**Work request:** Find each line below containing the word "agent" and copy it.

**Source information:**
•••••

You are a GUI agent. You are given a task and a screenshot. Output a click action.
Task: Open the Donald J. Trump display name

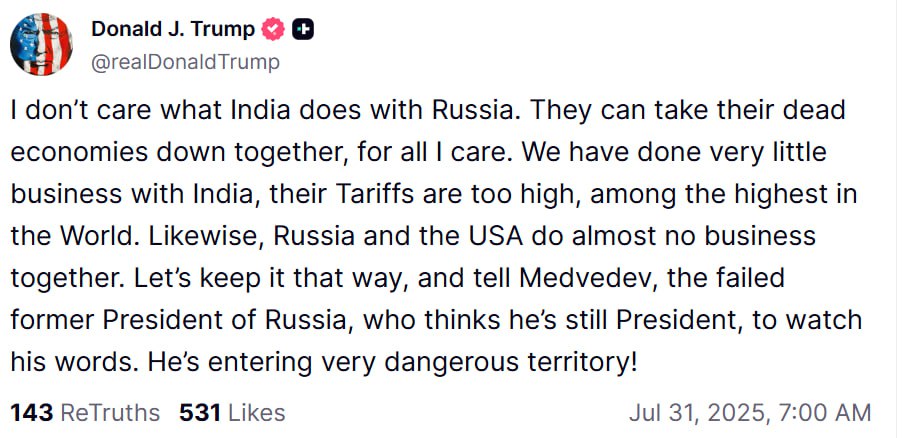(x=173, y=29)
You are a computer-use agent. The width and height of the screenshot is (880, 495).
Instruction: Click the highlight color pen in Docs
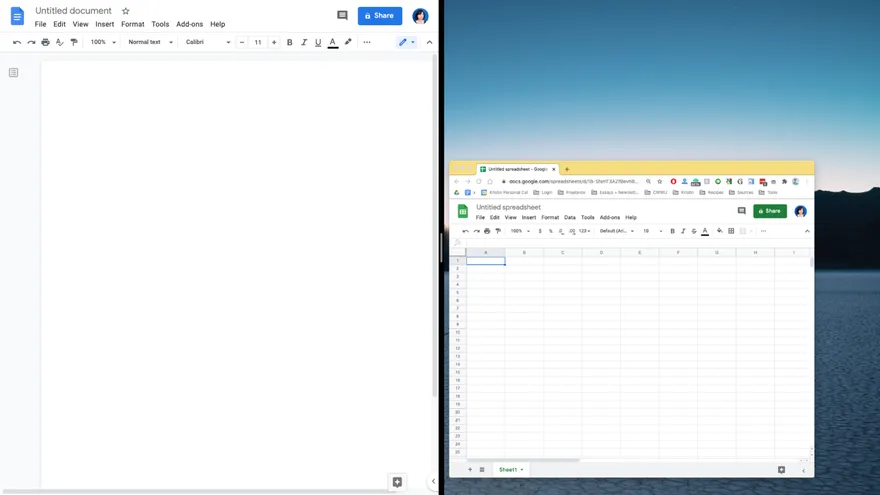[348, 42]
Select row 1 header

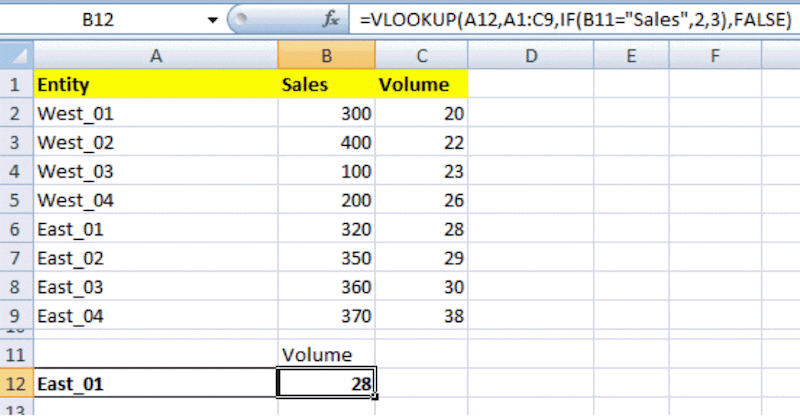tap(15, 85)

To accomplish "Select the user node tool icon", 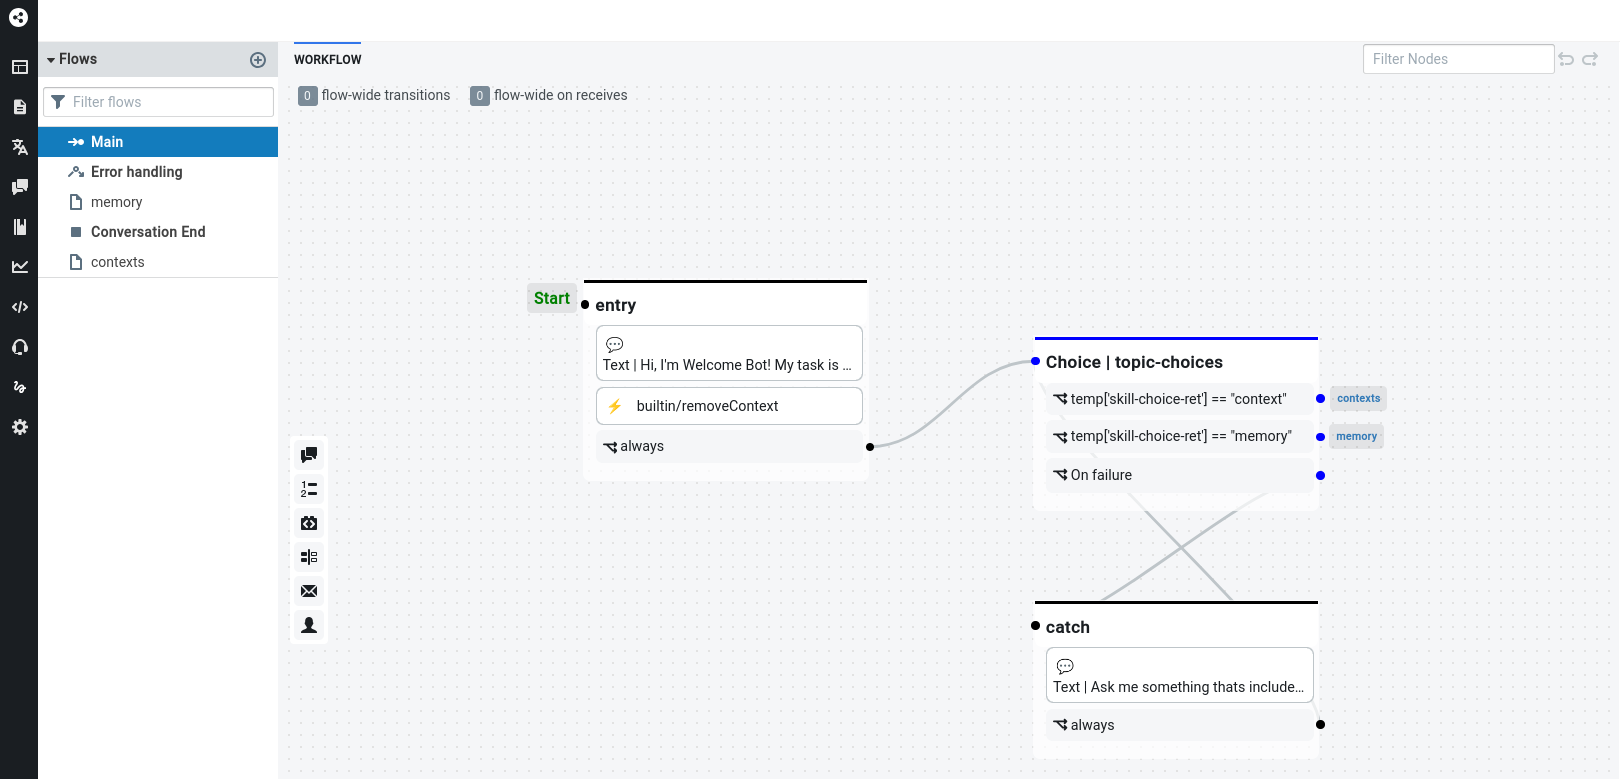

•••••

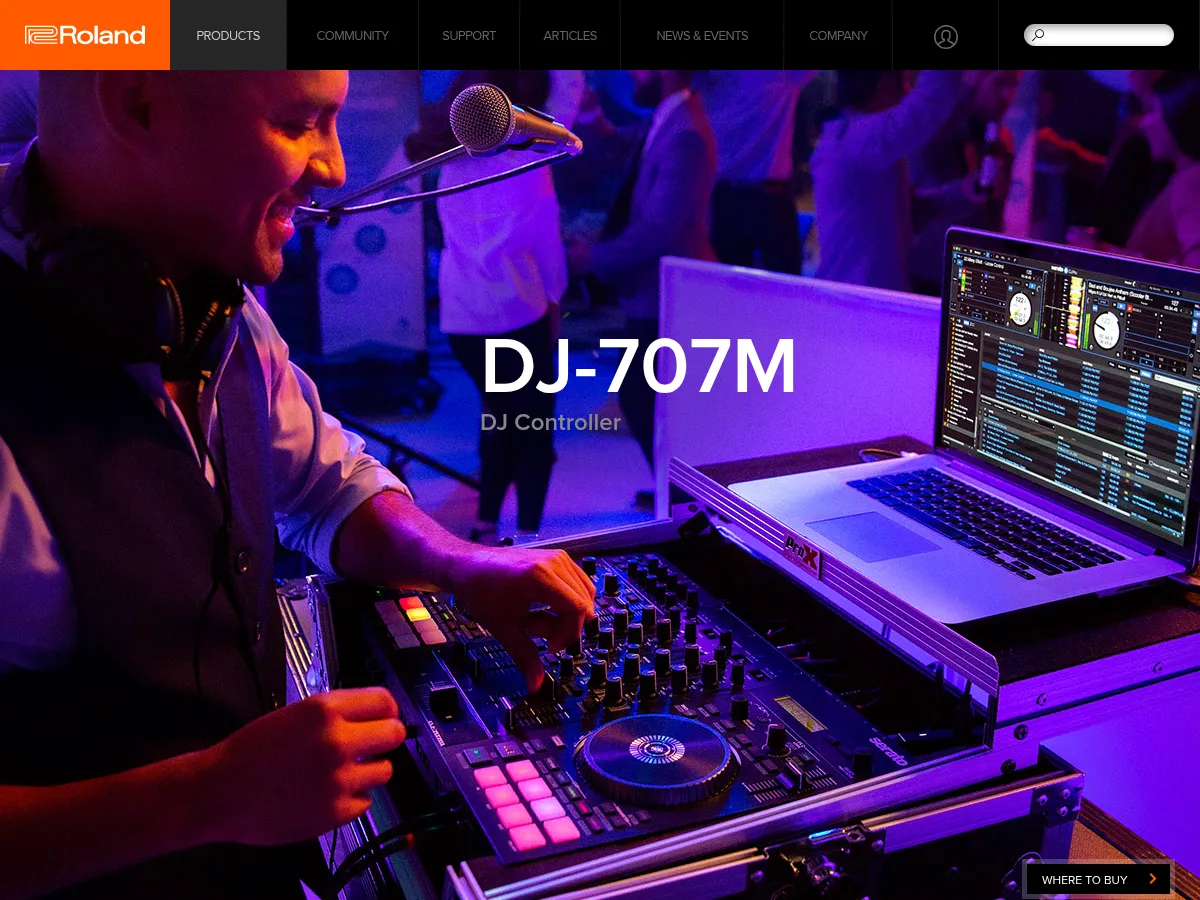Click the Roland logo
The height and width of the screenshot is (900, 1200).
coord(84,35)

•••••

**Exercise solution:**
You are a GUI agent. You are given a task and a screenshot. Output a click action.
You are a computer-use agent. The width and height of the screenshot is (880, 495).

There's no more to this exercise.